• Entries drawn from a collection
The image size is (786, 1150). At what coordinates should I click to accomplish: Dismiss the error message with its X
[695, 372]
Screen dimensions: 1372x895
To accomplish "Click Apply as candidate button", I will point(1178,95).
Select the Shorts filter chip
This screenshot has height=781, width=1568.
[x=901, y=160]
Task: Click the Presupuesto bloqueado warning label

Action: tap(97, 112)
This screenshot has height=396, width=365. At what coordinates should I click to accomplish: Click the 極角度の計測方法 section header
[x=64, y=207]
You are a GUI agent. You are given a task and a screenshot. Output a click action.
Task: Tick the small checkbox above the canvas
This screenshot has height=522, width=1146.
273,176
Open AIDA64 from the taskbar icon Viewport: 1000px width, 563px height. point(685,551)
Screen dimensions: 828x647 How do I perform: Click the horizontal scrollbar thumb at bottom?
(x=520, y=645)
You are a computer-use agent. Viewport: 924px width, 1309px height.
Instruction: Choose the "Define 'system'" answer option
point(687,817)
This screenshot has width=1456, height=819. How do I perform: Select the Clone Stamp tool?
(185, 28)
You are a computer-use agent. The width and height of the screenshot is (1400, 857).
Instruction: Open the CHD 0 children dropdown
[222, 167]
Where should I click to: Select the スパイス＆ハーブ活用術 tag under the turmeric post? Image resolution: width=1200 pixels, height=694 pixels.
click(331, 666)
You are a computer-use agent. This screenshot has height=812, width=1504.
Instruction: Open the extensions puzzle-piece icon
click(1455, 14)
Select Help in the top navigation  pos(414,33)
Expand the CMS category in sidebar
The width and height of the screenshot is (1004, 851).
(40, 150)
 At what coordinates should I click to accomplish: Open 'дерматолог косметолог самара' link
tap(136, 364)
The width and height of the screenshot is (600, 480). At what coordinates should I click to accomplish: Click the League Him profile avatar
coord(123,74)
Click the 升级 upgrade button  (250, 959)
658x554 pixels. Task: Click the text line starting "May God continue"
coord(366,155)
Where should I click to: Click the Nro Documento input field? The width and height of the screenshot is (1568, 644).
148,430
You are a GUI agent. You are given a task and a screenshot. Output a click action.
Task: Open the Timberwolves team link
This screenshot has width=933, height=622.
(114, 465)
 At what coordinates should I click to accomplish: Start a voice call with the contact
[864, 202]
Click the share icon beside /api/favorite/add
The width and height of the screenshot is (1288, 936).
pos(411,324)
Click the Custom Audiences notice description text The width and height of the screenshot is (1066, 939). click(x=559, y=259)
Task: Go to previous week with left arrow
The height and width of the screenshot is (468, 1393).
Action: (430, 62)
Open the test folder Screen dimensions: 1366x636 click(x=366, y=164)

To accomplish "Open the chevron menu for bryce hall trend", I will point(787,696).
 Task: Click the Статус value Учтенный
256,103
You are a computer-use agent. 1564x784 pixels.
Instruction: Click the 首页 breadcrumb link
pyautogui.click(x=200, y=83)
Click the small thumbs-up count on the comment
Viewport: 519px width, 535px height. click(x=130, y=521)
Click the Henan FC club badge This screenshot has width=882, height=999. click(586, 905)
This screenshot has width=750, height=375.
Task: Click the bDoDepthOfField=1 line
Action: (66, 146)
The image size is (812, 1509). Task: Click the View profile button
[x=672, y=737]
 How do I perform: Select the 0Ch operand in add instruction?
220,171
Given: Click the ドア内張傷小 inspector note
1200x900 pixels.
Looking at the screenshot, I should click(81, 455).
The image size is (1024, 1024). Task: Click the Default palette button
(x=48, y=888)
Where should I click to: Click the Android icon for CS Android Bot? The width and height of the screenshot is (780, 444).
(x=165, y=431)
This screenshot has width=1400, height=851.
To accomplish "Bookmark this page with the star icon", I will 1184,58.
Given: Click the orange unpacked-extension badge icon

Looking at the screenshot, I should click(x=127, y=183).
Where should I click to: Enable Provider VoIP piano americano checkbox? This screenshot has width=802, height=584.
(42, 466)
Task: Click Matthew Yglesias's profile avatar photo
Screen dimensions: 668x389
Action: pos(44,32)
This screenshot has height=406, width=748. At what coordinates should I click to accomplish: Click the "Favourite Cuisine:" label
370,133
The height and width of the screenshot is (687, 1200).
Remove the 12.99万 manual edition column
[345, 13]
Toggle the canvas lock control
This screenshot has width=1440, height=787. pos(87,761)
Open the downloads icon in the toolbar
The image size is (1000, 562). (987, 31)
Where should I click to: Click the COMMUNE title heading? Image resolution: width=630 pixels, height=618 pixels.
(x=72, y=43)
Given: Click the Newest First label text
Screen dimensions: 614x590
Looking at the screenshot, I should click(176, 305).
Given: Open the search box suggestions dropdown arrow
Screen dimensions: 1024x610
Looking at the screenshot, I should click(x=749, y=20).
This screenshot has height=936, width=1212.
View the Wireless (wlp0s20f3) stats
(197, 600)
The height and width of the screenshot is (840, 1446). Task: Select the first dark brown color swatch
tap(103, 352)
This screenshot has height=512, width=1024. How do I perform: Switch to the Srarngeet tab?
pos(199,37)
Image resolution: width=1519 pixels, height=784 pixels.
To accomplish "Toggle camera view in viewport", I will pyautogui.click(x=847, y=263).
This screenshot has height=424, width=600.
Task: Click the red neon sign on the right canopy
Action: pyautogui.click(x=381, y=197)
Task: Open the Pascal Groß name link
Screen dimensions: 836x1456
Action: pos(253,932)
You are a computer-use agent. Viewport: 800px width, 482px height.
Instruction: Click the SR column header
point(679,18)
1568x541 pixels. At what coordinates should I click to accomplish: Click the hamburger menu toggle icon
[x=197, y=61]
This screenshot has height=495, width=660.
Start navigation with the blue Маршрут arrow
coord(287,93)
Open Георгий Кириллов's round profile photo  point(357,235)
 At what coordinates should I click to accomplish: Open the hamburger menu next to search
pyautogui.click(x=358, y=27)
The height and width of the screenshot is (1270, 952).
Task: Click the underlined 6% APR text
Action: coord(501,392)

• Set task
Repeat the rows above word for word, from the first one through the line containing "Action: tap(97, 112)".

• Result of this task
The image size is (786, 1150). At what coordinates should I click to accomplish: Dismiss the error message with its X
[695, 372]
Screen dimensions: 1372x895
To accomplish "Click Apply as candidate button", I will point(1178,95).
Select the Shorts filter chip
This screenshot has height=781, width=1568.
[x=901, y=160]
Task: Click the Presupuesto bloqueado warning label

Action: tap(97, 112)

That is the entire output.